►
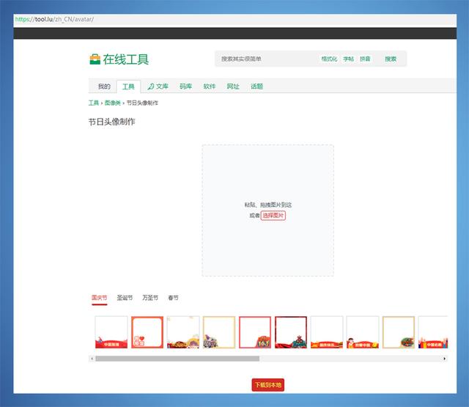This screenshot has width=469, height=407.
Task: Pick the fifth 10.1 red avatar frame
Action: (x=255, y=332)
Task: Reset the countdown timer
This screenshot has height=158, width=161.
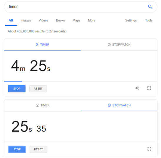Action: click(x=38, y=89)
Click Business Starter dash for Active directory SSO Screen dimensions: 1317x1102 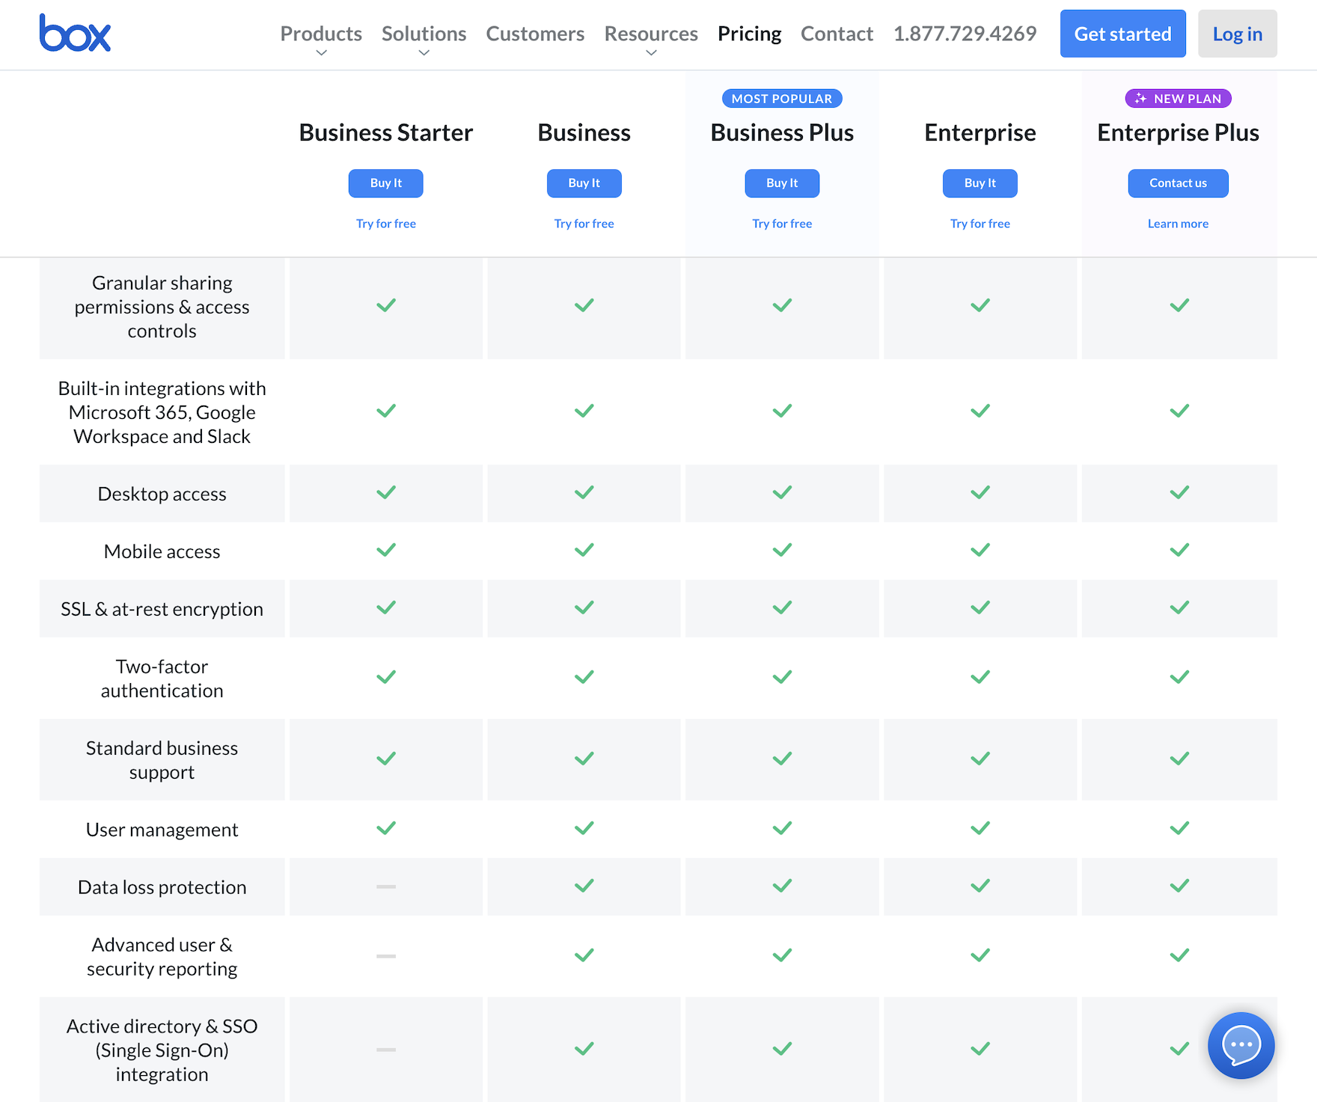tap(386, 1050)
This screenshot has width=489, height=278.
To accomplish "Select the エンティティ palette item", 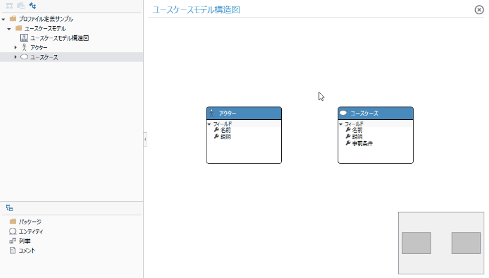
◄
- EXERCISE OBJECTIVE:
Only what runs from the line with "This screenshot has width=489, height=278." through the last line of the listing above belongs in the answer, set down exactly and free of pictures.

- TASK OUTPUT:
This screenshot has width=489, height=278.
To accomplish "Select the エンティティ palette item", 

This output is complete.